The performance of integrated circuits used in a range of electronic devices has been improved by downsizing transistors in the circuits. Such downsizing, however, increases the noise-related degradation of circuit performance, and the importance of an analysis of noise with single-electron resolution has therefore been growing. Indeed, random telegraph noise originating from single-electron trapping in a transistor gives rise to errors in memory circuits composed of small transistors. In this work, using a dynamic random access memory (DRAM), we demonstrate an analysis of thermal noise, one of the most fundamental noises in electronic devices, with a single-electron resolution.

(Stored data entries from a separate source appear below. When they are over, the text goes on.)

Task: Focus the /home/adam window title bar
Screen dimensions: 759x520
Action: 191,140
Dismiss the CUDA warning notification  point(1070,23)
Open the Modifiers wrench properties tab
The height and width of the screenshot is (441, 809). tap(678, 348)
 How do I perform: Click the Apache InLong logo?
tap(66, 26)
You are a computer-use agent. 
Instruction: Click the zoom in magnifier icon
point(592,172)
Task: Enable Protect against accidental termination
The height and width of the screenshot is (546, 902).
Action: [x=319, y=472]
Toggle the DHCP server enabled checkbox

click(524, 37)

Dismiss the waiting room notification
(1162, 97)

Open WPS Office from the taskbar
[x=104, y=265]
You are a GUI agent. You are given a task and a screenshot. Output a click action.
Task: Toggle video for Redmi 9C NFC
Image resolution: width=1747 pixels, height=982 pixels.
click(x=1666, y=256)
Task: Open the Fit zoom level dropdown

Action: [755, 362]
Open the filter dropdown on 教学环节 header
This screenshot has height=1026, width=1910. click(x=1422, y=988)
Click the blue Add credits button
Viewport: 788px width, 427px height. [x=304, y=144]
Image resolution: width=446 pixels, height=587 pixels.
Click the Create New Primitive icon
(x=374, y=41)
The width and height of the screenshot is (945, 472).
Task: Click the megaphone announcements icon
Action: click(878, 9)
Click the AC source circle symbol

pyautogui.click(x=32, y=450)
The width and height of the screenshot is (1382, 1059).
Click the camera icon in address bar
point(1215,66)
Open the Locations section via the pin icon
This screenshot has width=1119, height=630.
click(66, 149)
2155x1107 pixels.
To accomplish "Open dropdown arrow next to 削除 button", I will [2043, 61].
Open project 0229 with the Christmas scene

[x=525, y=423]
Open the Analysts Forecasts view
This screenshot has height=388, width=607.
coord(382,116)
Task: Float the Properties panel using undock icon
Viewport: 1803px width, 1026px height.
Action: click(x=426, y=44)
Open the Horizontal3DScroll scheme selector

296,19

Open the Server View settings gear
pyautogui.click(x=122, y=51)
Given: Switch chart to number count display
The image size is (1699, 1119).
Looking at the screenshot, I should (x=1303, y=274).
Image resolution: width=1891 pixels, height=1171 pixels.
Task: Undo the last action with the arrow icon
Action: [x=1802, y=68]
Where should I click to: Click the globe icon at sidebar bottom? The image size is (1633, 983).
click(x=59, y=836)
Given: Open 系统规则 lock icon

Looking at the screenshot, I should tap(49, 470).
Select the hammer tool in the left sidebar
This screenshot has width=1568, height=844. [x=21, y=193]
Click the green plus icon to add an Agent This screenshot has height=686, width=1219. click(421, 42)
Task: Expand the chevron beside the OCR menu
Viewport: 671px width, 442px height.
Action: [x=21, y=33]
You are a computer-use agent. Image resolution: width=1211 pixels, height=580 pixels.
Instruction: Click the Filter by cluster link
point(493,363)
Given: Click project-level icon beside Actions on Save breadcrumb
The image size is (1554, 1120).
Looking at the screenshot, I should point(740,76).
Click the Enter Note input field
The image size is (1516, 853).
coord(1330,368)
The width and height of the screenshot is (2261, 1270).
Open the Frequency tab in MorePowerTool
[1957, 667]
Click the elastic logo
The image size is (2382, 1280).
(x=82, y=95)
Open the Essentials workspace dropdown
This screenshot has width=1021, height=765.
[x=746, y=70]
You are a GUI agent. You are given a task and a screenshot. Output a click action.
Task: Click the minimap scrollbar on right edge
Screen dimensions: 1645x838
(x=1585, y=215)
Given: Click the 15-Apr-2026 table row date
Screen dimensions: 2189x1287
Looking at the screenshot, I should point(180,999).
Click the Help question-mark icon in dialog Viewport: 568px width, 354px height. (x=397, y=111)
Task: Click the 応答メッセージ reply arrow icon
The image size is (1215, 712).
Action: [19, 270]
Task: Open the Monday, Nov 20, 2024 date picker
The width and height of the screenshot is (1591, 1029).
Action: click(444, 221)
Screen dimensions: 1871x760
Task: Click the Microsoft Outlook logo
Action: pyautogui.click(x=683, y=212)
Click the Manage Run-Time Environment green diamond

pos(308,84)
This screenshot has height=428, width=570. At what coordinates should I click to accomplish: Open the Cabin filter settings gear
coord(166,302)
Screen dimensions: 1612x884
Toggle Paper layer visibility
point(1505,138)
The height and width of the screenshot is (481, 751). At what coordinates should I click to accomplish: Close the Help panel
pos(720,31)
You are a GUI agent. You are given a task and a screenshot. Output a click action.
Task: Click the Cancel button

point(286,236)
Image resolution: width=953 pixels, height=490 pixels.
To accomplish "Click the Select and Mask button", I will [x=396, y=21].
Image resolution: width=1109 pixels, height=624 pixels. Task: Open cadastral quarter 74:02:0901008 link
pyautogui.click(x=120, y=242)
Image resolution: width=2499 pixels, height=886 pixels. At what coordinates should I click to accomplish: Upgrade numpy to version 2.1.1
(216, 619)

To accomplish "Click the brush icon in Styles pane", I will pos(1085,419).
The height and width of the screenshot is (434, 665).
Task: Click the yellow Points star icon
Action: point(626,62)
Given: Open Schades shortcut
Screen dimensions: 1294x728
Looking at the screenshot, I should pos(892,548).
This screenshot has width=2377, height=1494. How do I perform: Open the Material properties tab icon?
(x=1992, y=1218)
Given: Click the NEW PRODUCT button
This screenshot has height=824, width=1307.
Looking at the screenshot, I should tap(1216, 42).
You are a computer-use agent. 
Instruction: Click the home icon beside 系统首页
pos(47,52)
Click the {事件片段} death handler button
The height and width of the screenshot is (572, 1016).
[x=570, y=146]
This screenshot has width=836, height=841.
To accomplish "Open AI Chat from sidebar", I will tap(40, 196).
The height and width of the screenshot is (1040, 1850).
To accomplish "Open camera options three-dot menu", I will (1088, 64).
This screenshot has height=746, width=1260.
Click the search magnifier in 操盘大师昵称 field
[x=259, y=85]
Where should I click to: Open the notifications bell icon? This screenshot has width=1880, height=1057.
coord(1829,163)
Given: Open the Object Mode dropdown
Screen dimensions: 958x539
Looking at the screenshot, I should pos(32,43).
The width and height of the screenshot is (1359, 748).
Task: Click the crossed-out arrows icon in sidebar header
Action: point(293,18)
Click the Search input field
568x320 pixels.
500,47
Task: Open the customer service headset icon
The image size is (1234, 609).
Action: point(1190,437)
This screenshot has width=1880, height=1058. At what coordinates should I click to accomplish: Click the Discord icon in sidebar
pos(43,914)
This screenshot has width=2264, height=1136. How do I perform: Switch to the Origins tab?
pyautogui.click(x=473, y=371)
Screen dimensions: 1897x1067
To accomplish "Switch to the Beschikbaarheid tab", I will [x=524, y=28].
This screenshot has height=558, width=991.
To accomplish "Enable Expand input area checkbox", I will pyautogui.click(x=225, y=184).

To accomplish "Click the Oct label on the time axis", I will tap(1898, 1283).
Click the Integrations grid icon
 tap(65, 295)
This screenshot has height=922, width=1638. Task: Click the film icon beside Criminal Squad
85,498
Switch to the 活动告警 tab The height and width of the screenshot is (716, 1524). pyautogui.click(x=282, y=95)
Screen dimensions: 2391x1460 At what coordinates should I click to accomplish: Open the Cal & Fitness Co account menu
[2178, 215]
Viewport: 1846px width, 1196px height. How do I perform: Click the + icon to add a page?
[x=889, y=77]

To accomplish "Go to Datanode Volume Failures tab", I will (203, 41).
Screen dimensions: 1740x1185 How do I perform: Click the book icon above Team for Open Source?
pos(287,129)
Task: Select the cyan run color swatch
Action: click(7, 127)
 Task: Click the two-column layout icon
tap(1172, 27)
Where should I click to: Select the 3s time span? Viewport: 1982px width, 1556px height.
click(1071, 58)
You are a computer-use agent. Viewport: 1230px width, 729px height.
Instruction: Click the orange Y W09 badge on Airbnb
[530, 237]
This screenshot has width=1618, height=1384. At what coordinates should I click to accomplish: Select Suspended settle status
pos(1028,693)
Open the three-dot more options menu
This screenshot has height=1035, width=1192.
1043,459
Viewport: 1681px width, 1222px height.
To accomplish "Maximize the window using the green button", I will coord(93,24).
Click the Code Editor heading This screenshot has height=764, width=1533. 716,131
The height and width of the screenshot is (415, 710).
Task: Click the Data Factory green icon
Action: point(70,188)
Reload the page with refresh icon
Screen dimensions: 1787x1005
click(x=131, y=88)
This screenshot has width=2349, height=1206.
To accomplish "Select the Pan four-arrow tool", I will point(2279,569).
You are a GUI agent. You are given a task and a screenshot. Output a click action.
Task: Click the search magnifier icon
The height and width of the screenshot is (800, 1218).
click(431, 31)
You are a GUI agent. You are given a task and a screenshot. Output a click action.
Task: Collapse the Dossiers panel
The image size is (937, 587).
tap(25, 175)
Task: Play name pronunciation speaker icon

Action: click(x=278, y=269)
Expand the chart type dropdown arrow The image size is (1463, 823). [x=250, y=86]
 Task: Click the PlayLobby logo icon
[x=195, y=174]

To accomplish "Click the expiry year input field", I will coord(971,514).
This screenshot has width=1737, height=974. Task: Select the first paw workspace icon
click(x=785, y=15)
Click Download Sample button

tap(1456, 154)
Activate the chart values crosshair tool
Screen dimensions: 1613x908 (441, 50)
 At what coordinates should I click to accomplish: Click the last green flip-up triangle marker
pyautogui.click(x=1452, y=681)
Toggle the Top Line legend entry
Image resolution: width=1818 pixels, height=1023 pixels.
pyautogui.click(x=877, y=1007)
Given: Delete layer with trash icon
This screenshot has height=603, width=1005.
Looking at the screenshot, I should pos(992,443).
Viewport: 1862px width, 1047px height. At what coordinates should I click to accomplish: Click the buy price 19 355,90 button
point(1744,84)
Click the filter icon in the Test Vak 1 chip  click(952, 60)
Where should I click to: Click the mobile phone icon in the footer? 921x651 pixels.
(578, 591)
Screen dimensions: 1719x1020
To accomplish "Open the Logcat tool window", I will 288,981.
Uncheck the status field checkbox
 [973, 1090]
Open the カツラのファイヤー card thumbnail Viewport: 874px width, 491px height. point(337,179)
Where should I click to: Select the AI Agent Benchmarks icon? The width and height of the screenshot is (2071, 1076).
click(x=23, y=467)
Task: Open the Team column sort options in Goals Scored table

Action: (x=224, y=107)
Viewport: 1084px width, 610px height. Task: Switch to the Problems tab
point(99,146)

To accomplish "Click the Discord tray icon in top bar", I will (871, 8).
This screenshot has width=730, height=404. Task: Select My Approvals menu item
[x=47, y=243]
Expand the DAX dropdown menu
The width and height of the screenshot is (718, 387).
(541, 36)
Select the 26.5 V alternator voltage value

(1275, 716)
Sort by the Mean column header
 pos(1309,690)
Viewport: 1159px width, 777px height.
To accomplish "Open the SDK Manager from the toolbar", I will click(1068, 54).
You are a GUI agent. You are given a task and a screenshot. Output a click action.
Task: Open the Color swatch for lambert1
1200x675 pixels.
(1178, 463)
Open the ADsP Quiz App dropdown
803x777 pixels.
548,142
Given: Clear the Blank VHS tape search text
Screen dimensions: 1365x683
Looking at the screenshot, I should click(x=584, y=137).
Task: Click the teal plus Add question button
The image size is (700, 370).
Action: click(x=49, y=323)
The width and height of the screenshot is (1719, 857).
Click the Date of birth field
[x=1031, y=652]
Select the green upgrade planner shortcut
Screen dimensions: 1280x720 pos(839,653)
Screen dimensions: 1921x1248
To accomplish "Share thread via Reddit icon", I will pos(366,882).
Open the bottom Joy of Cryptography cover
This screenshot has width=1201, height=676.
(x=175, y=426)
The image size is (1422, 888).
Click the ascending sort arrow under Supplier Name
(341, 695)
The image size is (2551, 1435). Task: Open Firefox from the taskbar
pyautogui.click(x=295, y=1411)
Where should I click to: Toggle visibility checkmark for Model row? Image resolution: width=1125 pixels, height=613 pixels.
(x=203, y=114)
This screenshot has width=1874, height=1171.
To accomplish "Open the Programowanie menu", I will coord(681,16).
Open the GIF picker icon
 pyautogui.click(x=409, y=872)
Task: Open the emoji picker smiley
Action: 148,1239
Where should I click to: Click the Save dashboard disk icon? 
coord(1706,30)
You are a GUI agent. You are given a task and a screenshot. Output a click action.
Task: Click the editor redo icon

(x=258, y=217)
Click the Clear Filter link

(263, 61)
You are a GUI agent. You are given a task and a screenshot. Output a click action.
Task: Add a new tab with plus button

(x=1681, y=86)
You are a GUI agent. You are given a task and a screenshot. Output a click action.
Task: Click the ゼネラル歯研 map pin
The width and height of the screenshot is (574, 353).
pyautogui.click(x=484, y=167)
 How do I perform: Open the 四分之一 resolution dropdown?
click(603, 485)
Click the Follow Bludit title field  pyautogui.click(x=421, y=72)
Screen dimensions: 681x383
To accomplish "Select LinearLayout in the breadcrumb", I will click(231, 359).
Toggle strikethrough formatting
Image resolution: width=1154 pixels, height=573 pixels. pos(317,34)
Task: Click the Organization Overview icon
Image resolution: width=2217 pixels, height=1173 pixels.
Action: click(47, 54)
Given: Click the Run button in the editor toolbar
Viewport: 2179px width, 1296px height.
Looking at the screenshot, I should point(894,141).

For the analysis, the DRAM is combined with a charge sensor based on a transistor [Figs. 1(a) and (b)]. Since this sensor has charge sensitivity of single-electron resolution, the number of electrons in the capacitor of the DRAM can be counted. The output signal from the sensor [Fig. 1(c)] indicates that single electrons enter and leave the capacitor randomly and thus the number of electrons in the capacitor fluctuates, which is exactly single-electron thermal noise. Using the characteristics of the sensor, we can convert the fluctuation of the number of electrons into voltage fluctuation. It is well known that according to the law of energy equipartition in which each electron has thermal energy *k*_{B}*T*/2 on average, a variance *V*_{var}^{2} of voltage fluctuation can be given by *k*_{B}*T*/*C*, where *k*_{B} is the Boltzmann constant, *T* temperature, *C* capacitance. Figure 2 shows the change in *V*_{var}^{2 }as a function of *C*. While *V*_{var}^{2 }is close to *k*_{B}*T*/*C* at *C *> 10 aF, *C* smaller than 10 aF causes a deviation between *V*_{var}^{2 }and *k*_{B}*T*/*C*. When charging energy *E*_{C} (= *e*^{2}/2*C*) for injecting one electron into the capacitor is smaller than thermal energy *k*_{B}*T*/2, the thermal energy helps electrons in enter and leave the capacitor, which means that *k*_{B}*T*/*C* or the law of energy equipartition is satisfied. On the other hand, when *E*_{C }> *k*_{B}*T*/2 at smaller *C*, the thermal energy is not large enough to help electrons in enter and leave the capacitor, which leads to smaller *V*_{var}^{2}. Additionally, voltage *V* applied to the DRAM can adjust the energy for injecting and rejecting one electron to be zero. This allows even small thermal energy to help one electron to enter and leave the capacitor, which makes *V*_{var}^{2 }larger than* k*_{B}*T*/*C*. These features at *E*_{C }>* k*_{B}*T*/2 represent a deviation from the law of energy equipartition. Since our demonstration is carried with DRAM of very small size, our results are very important for all electronic devices with small dimensions.